A screeching woman’s voice breaks him out of his daze as she approaches the porch. She bends over the lifeless man on the ground, shakes him, shoves him. Crying in torrents and hugging Andrews’ body, rocking back and forth.
“You’ve killed him! You will pay by the mother of the moon and all that grows in the darkness. You will pay!” The old woman cries.
“Are you ignorant woman? He fell and broke his fool neck. Although I had every intention of taking his life before the coward ran! He raped my fiancé and now her dead body lies!” Isaac screams back the old woman who sat there in the grass shedding tear after tear.
“Did you see this atrocity with your own eyes? How do you know it was my boy that committed such a horrendous error?” The woman rises shakily and staggers toward Isaac.
“Several townsfolk saw this man in the area on the day it happened and proclaimed him guilty already. I was just saving them the trouble of lynching him and hanging him! You crazy old crow!” Isaac grits through his teeth.
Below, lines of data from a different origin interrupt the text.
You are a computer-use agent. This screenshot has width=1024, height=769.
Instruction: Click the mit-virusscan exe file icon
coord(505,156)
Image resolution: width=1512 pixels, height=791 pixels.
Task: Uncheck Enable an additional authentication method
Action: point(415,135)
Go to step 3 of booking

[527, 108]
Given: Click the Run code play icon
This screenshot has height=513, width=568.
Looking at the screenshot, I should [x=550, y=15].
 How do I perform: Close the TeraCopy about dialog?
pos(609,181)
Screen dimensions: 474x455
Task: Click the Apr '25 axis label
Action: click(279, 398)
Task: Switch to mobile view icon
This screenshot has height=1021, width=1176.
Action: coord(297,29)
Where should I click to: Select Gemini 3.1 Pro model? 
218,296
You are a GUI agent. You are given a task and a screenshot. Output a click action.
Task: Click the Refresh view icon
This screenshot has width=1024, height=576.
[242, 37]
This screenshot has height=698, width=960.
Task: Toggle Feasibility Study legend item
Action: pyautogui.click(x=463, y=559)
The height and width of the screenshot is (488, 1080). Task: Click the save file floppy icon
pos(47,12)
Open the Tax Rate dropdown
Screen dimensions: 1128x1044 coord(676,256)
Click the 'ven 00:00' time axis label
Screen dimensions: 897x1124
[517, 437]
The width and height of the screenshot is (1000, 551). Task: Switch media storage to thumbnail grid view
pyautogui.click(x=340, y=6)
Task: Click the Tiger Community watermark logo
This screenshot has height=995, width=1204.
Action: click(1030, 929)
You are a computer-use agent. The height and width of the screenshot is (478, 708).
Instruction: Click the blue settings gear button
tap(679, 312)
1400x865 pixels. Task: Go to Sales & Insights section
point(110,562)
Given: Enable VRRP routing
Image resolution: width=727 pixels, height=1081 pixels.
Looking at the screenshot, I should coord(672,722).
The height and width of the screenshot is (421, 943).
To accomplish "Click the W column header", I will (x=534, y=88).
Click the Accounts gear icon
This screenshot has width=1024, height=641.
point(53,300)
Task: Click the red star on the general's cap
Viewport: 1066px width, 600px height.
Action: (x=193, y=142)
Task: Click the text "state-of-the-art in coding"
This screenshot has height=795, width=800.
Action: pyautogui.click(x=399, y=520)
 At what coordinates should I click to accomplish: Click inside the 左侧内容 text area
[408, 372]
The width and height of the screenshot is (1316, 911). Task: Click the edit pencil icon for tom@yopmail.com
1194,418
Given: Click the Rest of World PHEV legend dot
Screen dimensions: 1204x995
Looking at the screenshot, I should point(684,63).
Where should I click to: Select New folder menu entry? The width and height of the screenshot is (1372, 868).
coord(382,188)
“You have taken from me the only thing I had left to love. Fiancé you say? Then you loved her. Mark my words stranger. You will live with your actions until your death. You will see the truth. May your every day be filled with sorrow and grief! So be it. By the mother, her minions and the moon. So shall it be.” The grieving woman growls as she slumps toward Isaac pointing an accusing finger toward him.
He shakes his head and backs into the house, bends down and grabs his ax under the table and rushes out the front door grabbing his bag on the way. What the hell just happened? The damned fool killed himself! That crazy woman has cursed me! Isaac runs through the woods as fast as his muscled legs will carry him. Once home, he runs in to the barn and finds his father standing there looking at him.
“Son. What have you done?” Jacob’s head drops and his shoulders sag as he watches his only son drop to his knees and shed tears.
Jacob had known all along what would happen. His father was right. He did something stupid. Thus the reason he hadn’t written to his son these past few months. Isaac knew he would have to go away yet again to keep him from hanging. Or would he? Would the folks in town really see him as a murderer now? Either way, the situation has ended badly and all the loose ends need to be tied. Justice has been served to the man that committed the crime. This fact alone should be enough…but it isn’t. Isaac isn’t satisfied. He knows what he must do. He knows that the old broad that cursed him must be dealt with. Isaac wept.